Data to process below:

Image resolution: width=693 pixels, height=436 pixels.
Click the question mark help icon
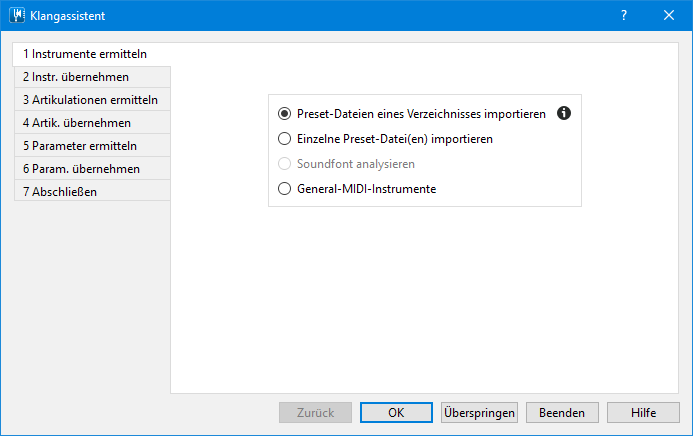click(624, 15)
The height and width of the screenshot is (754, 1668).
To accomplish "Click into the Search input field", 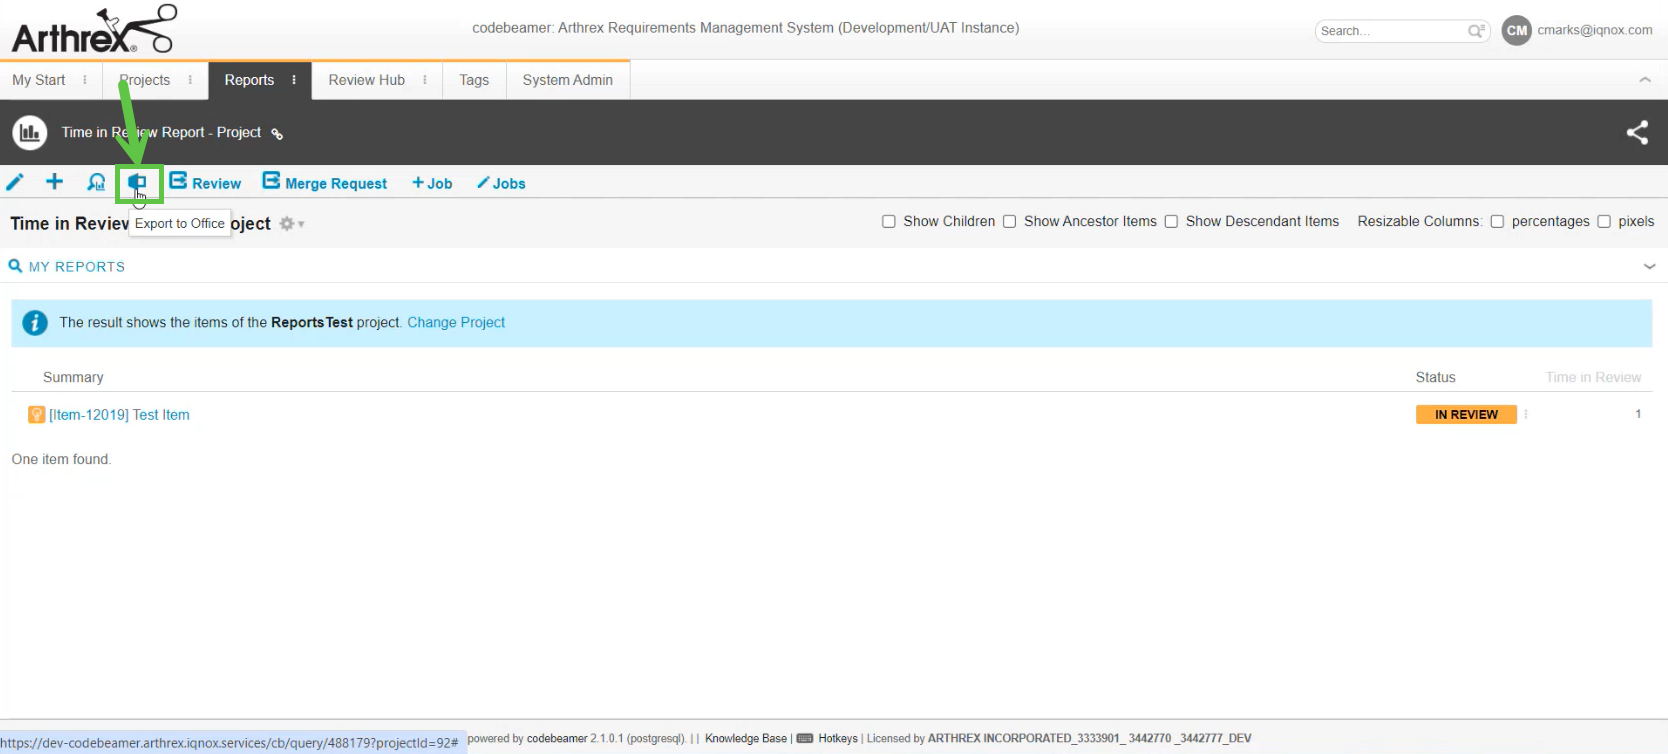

End of Data to process.

** Try it **
Copy out every line above without change, dropping the pictures.

** Task result **
Image resolution: width=693 pixels, height=436 pixels.
Click the question mark help icon
click(624, 15)
The height and width of the screenshot is (754, 1668).
To accomplish "Click into the Search input field", 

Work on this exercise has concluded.